▶ [Aim]:
Gather every line of the rows below that contains the string "coordinates", treating uppercase and lowercase letters as distinct.

▶ [Provided records]:
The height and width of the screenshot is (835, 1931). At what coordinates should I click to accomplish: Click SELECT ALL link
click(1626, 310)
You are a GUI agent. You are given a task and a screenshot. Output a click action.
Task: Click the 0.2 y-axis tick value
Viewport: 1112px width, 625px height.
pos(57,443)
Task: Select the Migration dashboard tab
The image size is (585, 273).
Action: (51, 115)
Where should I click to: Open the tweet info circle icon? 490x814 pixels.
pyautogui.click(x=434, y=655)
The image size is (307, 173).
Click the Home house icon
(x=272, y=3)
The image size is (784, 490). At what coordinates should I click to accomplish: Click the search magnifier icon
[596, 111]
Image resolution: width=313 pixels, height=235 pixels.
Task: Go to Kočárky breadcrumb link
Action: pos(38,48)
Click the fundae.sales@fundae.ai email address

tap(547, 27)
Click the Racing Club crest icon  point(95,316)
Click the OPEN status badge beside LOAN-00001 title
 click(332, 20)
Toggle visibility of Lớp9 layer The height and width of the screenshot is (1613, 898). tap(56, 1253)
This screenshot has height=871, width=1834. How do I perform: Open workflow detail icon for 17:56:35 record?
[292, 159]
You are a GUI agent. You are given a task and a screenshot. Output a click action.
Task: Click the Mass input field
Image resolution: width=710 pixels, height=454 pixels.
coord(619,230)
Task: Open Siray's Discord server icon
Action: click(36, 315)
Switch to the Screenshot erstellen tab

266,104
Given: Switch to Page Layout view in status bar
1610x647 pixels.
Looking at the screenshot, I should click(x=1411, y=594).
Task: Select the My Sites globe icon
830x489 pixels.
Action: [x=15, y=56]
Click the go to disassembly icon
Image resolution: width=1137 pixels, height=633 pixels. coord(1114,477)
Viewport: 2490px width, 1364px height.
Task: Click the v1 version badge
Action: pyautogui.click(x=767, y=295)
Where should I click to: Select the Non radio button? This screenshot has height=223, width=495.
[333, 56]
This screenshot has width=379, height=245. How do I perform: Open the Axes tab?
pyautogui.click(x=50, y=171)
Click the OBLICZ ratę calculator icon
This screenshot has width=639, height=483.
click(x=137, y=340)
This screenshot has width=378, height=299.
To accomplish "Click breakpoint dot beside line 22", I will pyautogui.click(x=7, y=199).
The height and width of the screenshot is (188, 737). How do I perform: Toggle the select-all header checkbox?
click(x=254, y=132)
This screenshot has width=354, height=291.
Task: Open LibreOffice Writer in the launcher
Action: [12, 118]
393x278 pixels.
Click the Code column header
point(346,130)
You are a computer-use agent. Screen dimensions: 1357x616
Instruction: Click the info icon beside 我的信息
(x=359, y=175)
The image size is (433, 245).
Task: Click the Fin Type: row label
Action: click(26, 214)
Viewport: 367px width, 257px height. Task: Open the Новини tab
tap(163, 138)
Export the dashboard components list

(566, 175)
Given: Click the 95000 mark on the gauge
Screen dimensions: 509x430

▶ [The result]:
The height and width of the screenshot is (835, 1931). At what coordinates should I click to accomplish: Click SELECT ALL link
The image size is (784, 490). At what coordinates should I click to accomplish: Click the search magnifier icon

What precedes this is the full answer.